**PROBLEMS TO SOLVE**
1. In the catalog entry, what object held by the sitter signals Diana's steely nature?
2. Decide whether each statement agrees with the catalog entry, answering yes or no and quoting the deciding words: (a) The painting is signed in the lower right corner. (b) The painting was stored in the depot of the Gemeente Museum until August 1948. (c) The colors in the trailing draperies include green.

Made, near Dordrecht 1643 – 1706 The Hague

 

Portrait of a young lady as the goddess Diana attended by her nymphs, in a forest with a hunting dog

 

Signed lower left: G. Schalcken Oil on canvas: 20 ¾ x 17 3/8 in / 52.7 by 44.1 cm

Frame size: 27 x 22 ½ in / 68.6 x 57.2 cm

In a polished black seventeenth century Dutch style frame

 

Painted circa 1680-85

 

Provenance:

TPC Haag, The Hague, 21st December 1812, lot 4 (70 florins to Leesbergen) Theo Stokvis, before 1938; for whom stored in the depot of the Gemeente Museum, The Hague, inv. no.42-38, 1938-13th August 1948, at which date returned to the owner Schaeffer Gallery, New York, by 1956

Private collection, USA

 

Literature:

C Hofstede de Groot, A Catalogue Raisonné of the Works of the Most Eminent Dutch Painters of the Seventeenth Century, translated and edited by EG Hawke, London 1913, vol. V, p.330, no.71a T Beherman, Godfried Schalcken, Paris 1988, p.119, cat. no.32, illus. G Jansen, ‘Additions to Godfried Schalcken’s oeuvre as a draftsman’, Hoogsteder Mercury, vol. 13/14, 1992, pp.77-78, fig. 8 G Jansen, in AK Wheelock (ed.), ‘Diana and Her Nymphs in a Clearing, The Leiden Collection Catalogue, New York 2017, https://www.theleidencollection.com/archive/

 

 

This charming painting is a portrait historié, with the sitter presented in the guise of the goddess Diana, the chaste huntress: a fitting analogy for a young girl who would soon be launched on the marriage market. The painting subtly balances fierceness with softness. ‘Diana’s’ steely nature is indicated by the bloody arrow-head which she holds and the brilliantly realistic hunting dog which dashes, fangs bared, behind her. In the far left distance is a tiny male figure with dogs coursing deer, a reference to Actaeon, who in Ovid’s Metamorphoses was changed by Diana into a stag and slaughtered by his own hounds for the sin of stumbling upon the goddess while she was bathing. This rather forbidding presentation of the goddess-sitter is gently undercut by the shimmering, sensuous composition, by her pearly, luminescent skin and the palette of soft gold, rose, blue and white in the trailing draperies. The composition is built upon serpentine forms, from the bow and Diana’s crescent headdress, to her elegantly curved limbs and those of her companions.

**MATERIAL**
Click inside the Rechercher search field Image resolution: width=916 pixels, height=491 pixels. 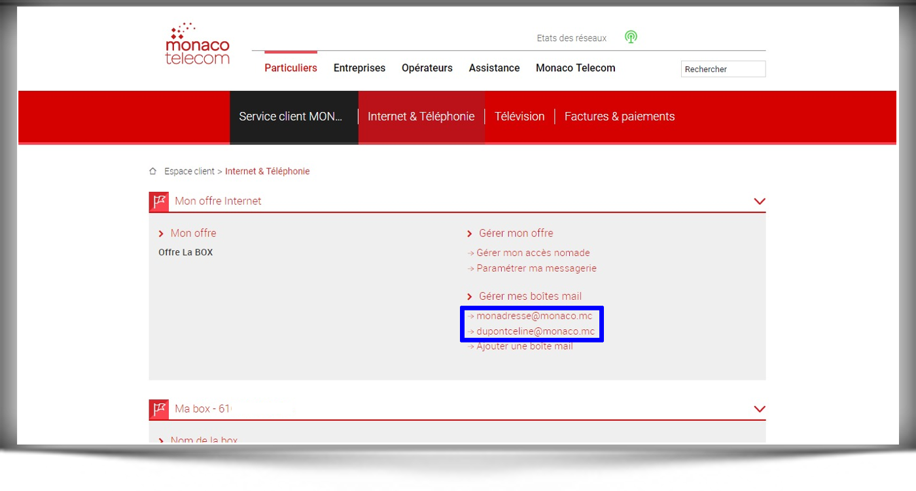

* * *

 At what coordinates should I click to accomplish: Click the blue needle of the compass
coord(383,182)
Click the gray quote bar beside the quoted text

**SOLUTION LIST**
1. A bloody arrow-head.

2.
(a) No: "Signed lower left: G. Schalcken"
(b) Yes: "stored in the depot of the Gemeente Museum, The Hague, inv. no.42-38, 1938-13th August 1948"
(c) No: "the palette of soft gold, rose, blue and white in the trailing draperies"